The reaction to Covid-19 has been all over the map. And I’m not talking about the medical reaction or the political reaction in this case. I mean the reaction by individuals who are forced to self-isolate in an attempt to slow the spread. There has been the panic, of course. The pain and the angst. All of that was to be expected. The freaking out was to be expected. As was the frantic hoarding followed by the confused, “Well, what now?” This seems to be the main reaction, and I want to stress that it’s an appropriate one. However, it’s not the only reaction, and I want to talk about the ones that aren’t as prevalent.
What is my reaction to the whole situation? It’s a mixture.
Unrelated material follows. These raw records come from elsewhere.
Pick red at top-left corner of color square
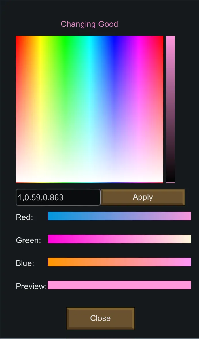The image size is (199, 339). click(17, 37)
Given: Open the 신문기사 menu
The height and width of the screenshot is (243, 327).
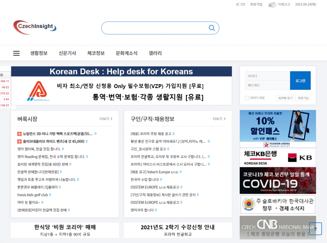Looking at the screenshot, I should click(67, 53).
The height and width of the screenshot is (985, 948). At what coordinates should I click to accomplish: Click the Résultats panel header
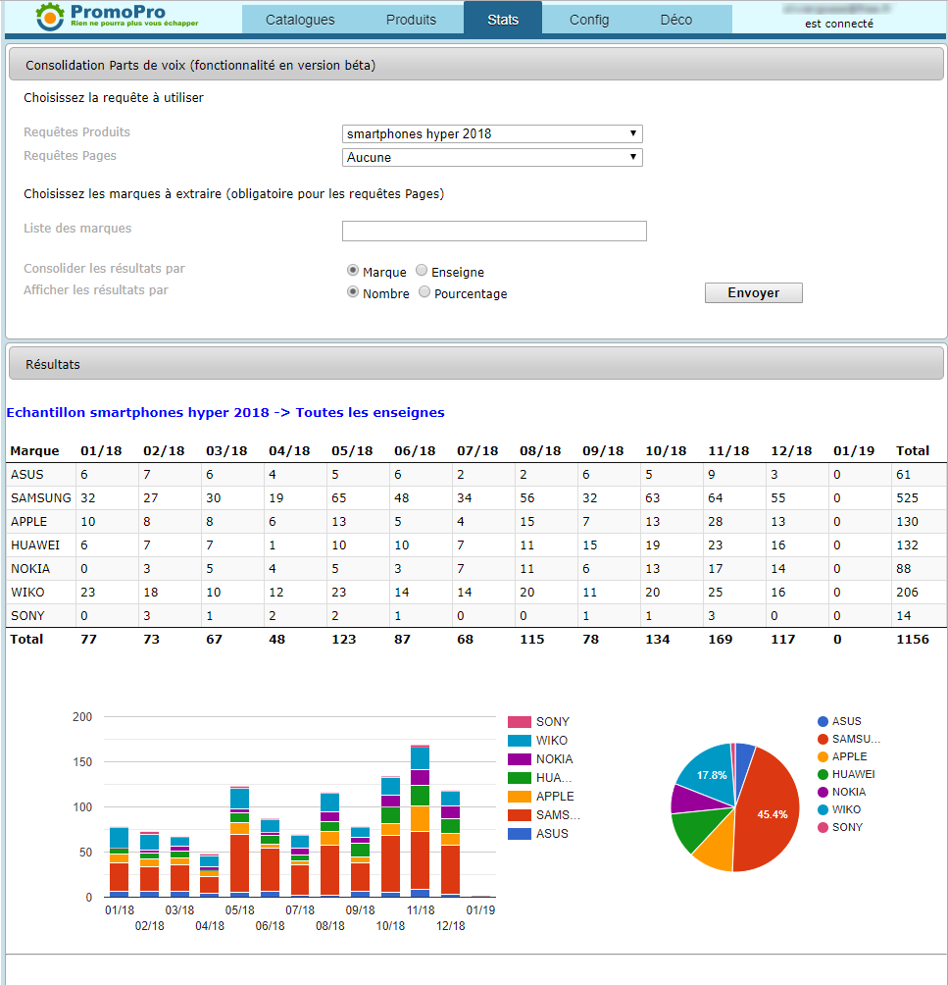point(476,364)
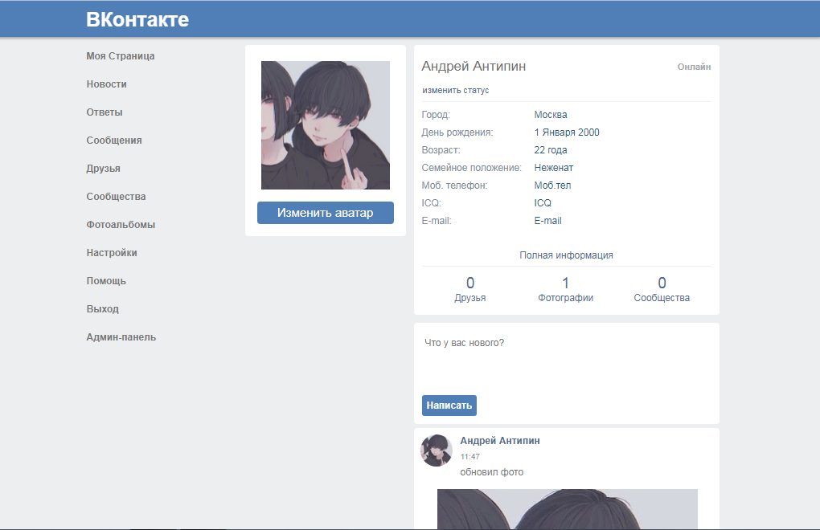
Task: Navigate to Фотоальбомы
Action: tap(121, 225)
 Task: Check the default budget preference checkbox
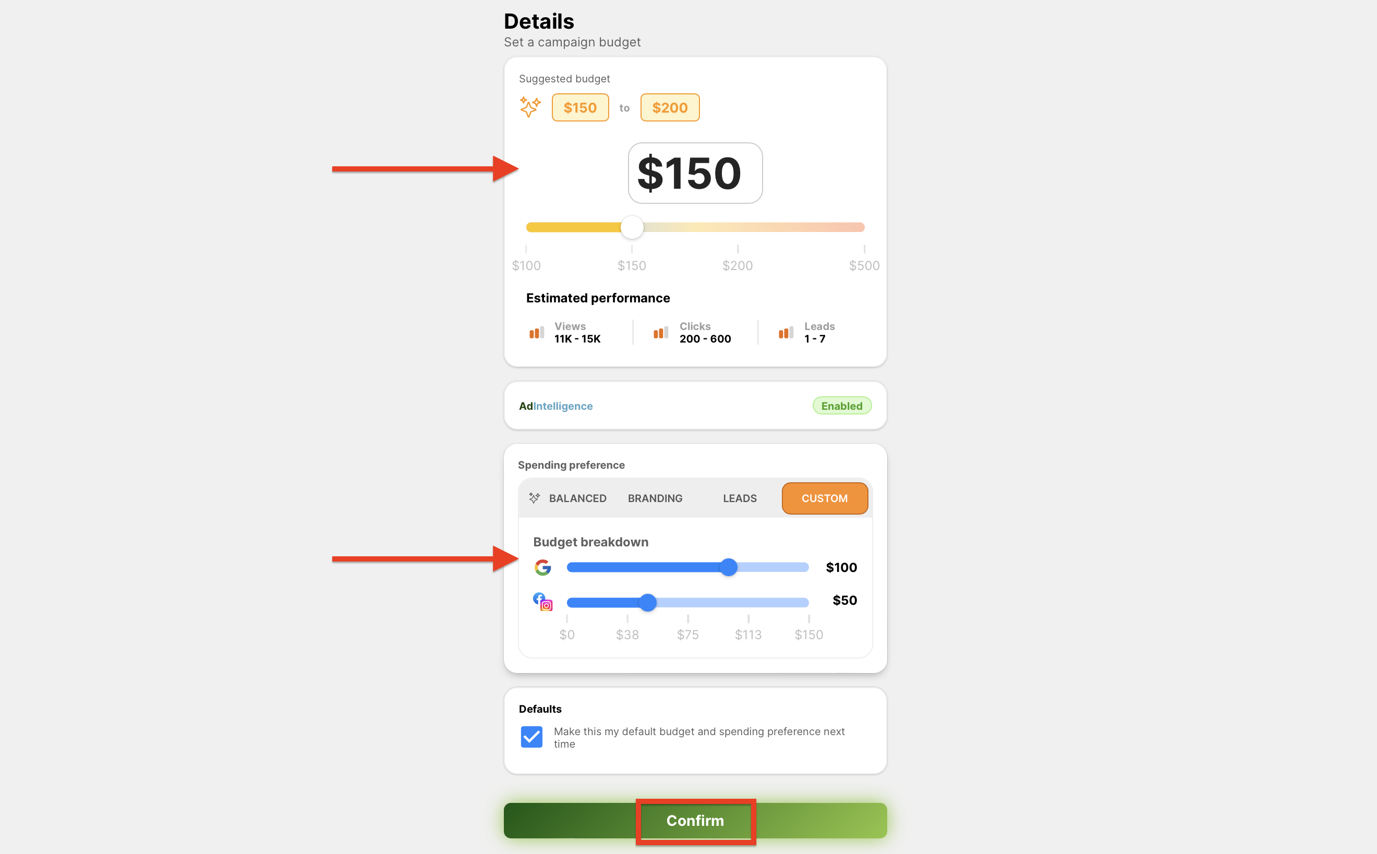[531, 736]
For most of the day, I’m experiencing low-level anxiety. Quite frankly, it’s not much different than how I feel most of the time. I saw someone online mention this as well, how she was feeling pretty much the same thing she always felt. Hey, depression is not good for much, so if there’s a silver lining, I consider it a plus. My sleep is more fucked up than usual, but I’m used to that, too. I’m not freaking out, and I’m actively trying to not take in too much information because I know I’m already on overload.
I’ve made the decision to do my grocery shopping online, so I will not be going out for the foreseeable future except to get my meds. In addition, I already had pretty limited social interaction before the call to self-isolate. I’ve been washing my hands so much, the skin hurts. Everything that I order sits in my garage for at least three days (except perishables, of course), and I’ve taken to saying that’s where they live now. I’ve interacted with people twice in the last two weeks other than a wave and a smile from afar to the neighbors as they walk by my house. In other words, my chance of infection is pretty low. I’ve even told my brother not to come inside when he stops by to drop off some masks.
By the way, it’s really frustrating me that my mom and brother are fixated on masks. Specifically, me wearing a mask. I’m not saying you shouldn’t wear a mask. even with all the conflicting information out there, it can’t hurt as long as you follow other best practices. However, I am not going out any longer. Even when I was while this was all going on, I was out for maybe twenty minutes once a week to grocery shop. I kept my distance and covered my with the sleeves of my hoodie. Washing my hands up to twenty times a day. My brother, on the other hand, was still doing his regular business every day for the first two weeks, and even now, he still has some contact with people. Apparently, being a realtor falls under essential business, which is weird. I mean, yes, people need homes, but this is not really the time to be moving. Anyway, he had a closing the other day, and he’s still running sound for his (empty) church so they can stream on Sundays.